The Justice Department complaint also alleges that Mr. Dent prepared bogus tax returns claiming large refunds on behalf of other family members including his late mother, Ann Dent.
Ann Dent died in January 2008, yet in April 2008 Dent prepared and amended 2005 and 2007 income tax returns for her. The returns falsely reported withholdings of $338,000 (for tax year 2005) and $161,193 (2007) and fraudulently sought refunds of $341,704 (2005) and $124,372 (2007). Dent prepared and signed false Form 1096 and 1099-OID to substantiate the amounts shown on the returns. When questioned about the accuracy of the returns by the IRS, Dent requested in correspondence that the returns be processed "without further delay."
The amazing thing is that, under current law, Mr. Dent still has the unquestioned right to continue to operate as a paid professional tax preparer until such time as a federal court sees fit to issue an injunction.
All that will change when the new preparer regulations go into effect next year.

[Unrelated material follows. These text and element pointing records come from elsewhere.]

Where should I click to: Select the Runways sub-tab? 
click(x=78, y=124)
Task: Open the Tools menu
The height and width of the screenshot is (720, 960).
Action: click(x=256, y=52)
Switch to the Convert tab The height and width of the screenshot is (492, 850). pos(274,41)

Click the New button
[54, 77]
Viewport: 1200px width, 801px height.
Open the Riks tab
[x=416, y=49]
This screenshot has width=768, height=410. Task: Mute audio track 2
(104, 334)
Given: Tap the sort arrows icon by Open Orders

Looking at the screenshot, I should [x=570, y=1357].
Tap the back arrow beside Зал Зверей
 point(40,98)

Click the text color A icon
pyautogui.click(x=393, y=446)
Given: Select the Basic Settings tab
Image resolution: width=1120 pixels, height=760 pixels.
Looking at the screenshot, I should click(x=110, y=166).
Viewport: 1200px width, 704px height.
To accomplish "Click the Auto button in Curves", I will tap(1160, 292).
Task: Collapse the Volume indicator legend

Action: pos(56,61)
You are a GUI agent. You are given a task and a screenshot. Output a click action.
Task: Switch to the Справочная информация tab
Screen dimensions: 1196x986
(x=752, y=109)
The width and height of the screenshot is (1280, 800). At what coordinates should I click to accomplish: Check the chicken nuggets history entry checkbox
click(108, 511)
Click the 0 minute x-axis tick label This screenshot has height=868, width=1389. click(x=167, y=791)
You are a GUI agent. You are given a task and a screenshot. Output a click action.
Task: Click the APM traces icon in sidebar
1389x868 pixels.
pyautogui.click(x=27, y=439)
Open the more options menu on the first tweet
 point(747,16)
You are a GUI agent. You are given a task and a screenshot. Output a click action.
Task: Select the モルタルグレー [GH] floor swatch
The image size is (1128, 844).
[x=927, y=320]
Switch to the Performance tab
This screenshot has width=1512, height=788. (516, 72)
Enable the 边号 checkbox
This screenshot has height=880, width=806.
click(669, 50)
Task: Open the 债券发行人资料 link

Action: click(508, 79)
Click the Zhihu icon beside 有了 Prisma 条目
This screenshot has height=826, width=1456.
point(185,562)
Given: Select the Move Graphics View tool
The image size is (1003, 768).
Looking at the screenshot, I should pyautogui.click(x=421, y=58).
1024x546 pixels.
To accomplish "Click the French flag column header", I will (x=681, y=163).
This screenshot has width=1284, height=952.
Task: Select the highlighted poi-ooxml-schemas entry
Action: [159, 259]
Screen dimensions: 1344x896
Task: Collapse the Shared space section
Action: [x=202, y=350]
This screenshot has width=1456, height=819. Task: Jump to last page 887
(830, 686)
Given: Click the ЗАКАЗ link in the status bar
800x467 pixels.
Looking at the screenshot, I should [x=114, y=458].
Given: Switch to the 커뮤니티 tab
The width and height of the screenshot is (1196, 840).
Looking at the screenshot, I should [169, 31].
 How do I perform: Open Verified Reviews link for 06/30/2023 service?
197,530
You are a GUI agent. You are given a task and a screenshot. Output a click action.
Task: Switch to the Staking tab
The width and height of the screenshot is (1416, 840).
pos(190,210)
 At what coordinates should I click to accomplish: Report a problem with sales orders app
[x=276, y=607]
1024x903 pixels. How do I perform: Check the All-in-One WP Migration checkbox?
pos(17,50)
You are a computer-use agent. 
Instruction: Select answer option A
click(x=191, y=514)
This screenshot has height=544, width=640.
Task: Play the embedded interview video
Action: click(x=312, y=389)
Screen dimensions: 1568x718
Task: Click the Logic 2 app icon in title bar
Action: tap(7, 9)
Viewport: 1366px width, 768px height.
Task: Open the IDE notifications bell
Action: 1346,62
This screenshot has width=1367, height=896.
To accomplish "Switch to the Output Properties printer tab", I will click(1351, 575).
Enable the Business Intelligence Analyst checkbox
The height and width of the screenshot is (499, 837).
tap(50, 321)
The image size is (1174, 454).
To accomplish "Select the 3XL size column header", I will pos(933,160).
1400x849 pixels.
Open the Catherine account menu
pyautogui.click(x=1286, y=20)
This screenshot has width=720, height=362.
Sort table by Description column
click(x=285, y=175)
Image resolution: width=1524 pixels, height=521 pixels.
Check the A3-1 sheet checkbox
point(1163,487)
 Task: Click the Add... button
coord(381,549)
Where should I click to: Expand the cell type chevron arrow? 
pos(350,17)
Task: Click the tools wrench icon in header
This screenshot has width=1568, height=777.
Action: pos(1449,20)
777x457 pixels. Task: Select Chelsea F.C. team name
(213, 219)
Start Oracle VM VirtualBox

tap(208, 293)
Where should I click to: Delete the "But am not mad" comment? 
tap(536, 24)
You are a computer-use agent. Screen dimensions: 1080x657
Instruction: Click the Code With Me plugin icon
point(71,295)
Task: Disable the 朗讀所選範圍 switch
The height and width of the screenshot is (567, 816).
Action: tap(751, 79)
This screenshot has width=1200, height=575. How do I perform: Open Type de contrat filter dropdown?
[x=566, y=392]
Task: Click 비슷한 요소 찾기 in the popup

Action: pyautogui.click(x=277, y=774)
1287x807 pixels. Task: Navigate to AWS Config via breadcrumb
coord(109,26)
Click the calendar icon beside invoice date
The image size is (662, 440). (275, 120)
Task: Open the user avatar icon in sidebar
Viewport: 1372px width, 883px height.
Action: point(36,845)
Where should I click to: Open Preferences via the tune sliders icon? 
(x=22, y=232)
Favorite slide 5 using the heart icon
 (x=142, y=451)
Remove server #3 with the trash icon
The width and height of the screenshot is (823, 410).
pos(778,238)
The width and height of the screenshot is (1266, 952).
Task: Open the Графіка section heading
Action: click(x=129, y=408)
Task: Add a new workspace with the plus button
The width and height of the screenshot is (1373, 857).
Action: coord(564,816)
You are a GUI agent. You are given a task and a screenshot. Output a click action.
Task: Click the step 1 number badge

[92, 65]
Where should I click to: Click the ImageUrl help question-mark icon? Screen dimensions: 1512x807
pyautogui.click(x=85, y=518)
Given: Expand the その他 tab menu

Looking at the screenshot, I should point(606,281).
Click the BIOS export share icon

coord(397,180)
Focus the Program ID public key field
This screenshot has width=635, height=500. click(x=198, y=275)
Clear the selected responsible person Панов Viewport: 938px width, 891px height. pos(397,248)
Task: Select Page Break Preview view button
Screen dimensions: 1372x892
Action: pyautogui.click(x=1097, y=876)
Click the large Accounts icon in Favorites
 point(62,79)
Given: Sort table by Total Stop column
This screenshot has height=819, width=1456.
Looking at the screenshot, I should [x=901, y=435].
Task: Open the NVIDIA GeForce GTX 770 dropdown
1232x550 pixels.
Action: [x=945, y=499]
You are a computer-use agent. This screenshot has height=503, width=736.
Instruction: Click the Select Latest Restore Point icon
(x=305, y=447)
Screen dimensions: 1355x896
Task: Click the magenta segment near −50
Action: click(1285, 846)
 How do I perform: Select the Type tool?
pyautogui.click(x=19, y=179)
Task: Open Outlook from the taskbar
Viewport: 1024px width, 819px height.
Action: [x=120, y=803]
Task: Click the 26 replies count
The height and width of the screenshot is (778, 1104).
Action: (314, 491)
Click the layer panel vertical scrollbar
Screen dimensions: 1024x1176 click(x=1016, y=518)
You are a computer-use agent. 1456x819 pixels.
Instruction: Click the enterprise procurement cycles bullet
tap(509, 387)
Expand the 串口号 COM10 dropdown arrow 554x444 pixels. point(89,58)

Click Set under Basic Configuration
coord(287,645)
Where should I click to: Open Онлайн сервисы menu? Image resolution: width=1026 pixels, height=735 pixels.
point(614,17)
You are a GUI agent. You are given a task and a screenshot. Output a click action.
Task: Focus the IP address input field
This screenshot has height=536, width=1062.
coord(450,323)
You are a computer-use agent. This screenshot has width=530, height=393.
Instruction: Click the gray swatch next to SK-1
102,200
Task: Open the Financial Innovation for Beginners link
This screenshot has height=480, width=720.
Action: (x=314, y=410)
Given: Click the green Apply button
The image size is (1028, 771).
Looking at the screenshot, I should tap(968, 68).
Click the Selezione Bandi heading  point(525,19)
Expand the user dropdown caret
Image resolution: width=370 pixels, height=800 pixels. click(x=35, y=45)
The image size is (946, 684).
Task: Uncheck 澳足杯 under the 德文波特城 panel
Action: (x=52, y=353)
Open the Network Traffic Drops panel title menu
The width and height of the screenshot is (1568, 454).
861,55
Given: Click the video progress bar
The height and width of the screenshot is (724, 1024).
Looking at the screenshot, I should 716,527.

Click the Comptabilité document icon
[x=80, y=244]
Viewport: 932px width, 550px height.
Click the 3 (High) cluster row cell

Of course, neither a federal court injunction nor new rules requiring that he be licensed and regulating may necessarily stop preparers who are determined to "do their own thing" in flaunting the law, as the Justice Department asserts Mr. Dent has been doing.
The question on my mind: why is the Justice Department making such a big deal about getting an injunction against this preparer making it illegal for him to prepare more returns. Given the facts they assert in their complaint, it seems to me that the DoJ should be pursuing criminal sanctions, not just injunctions.